Pertanyaan pertama tentang TAP MPRS XXV / MPRS / 1996 adalah tentang pembubaran Partai Komunis Indonesia yang dinyatakan sebagai manifesto organisasi terlarang di seluruh wilayah Indonesia. Partai Komunis Indonesia di Republik Indonesia melarang setiap kegiatan sosialisasi atau pengembangan gagasan atau ajaran komunis / marxis-leninis sebagai sebuah sikap politik, memberi kesempatan pada ideologi komunis untuk bangkit kembali dan dianggap sebagai musuh utama pancasila. -Di sinilah, UU HIP mendapat tentangan keras dari berbagai kelompok masyarakat, terutama kelompok agama, yang memiliki catatan sejarah tersendiri dalam ideologi Partai Komunis. Ekasila (Ekasila), dan menulis istilah budaya sakral, ini sebenarnya bagian dari perdebatan sejarah yang panjang.

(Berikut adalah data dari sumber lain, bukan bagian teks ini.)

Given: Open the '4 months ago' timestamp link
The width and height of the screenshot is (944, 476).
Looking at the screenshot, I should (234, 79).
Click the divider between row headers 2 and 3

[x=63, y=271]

Tentang: Ditolak MUI, jika ada yang mengganti Pancasila dengan Komunis dalam UU HIP, Mahfud MD akan singkirkan. Akar sejarah persoalan ini bersumber dari pidato Bung Karno pada 1 Juni. Oleh karena itu, dalam konteks wacana akademis, perselisihan atas kedua isu tersebut masih patut dipertanyakan, yang merupakan bagian tak terpisahkan dari proses perumusan legislasi.

Baca: Ruben Onsu Diduga Menggunakan Pegawai Bagian Dapur untuk Mendapatkan Resep Ayam Geprek Sujono

Selain tiga masalah pokok tersebut, Bagian Pendukung Ideologi KNPI DPP Pancasila meyakini masih ada masalah lain lagi Penting, dan tidak selalu banyak dibicarakan oleh publik.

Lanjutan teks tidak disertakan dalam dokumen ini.